IMPORTANT
Canceling Noise with Mack Hagood
Part of our Spring 2023 Humanities Forum
Wednesday, April 19, 2023 · 4 - 5:30 PM
Canceling Noise: Dreams and Dangers
Mack Hagood, Associate Professor, Media and Communication, Miami University, Ohio
As evidenced by the myth of the Sirens, western culture has long perceived noise as a threat to the autonomy and agency of the self. Today, technologies like noise-canceling headphones and algorithmic newsfeeds promise to fulfill the dream of protecting the self by controlling what sounds and information we hear. Yet hearing what we want can carry its own dangers. In this talk, sound scholar Mack Hagood presents a cultural history of noise and its control, listening in to noisy moments in Ancient Rome, Victorian England, colonial West Africa, and the contemporary United States. Noise has been a nuisance, a hazard, a tool, a musical resource, and even a way of thinking that has reshaped our relations to one another in modernity. Today, thinking sonically can offer important insights into how we cope in a hyper-mediated world.

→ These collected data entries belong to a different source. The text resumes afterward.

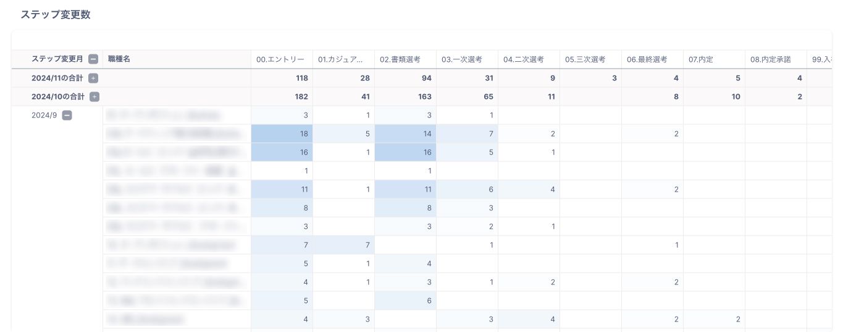
Task: Click the 00.エントリー column header
Action: (280, 59)
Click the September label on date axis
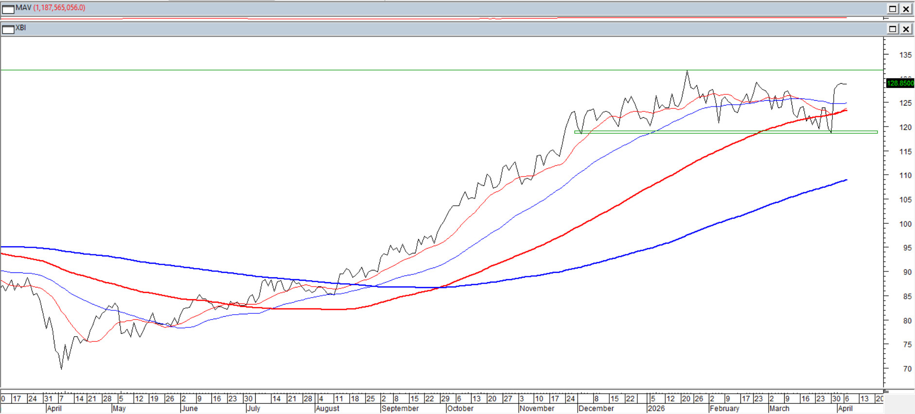Image resolution: width=915 pixels, height=414 pixels. tap(400, 409)
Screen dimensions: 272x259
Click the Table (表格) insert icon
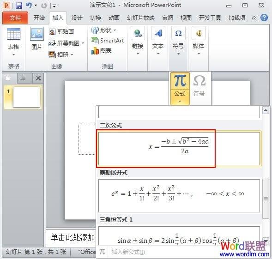click(13, 34)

Biography: Mack Hagood is Associate Professor of Media and Communication at Miami University, Ohio, where he studies technologies of sound and listening. He is the author of Hush: Media and Sonic Self-Control (Duke University Press). His writing has appeared in The Atlantic and The Washington Post and he has been interviewed in media outlets such as The New York Times, The New Yorker, Pitchfork, BBC Radio, and Freakonomics Radio. He is the executive producer and host of Phantom Power, a podcast about sound.
Co-sponsored by the Department of Media and Communication Studies.
Image description: A white man with short gray hair and blue eyes is smiling at the camera. He has on a light blue collared shirt.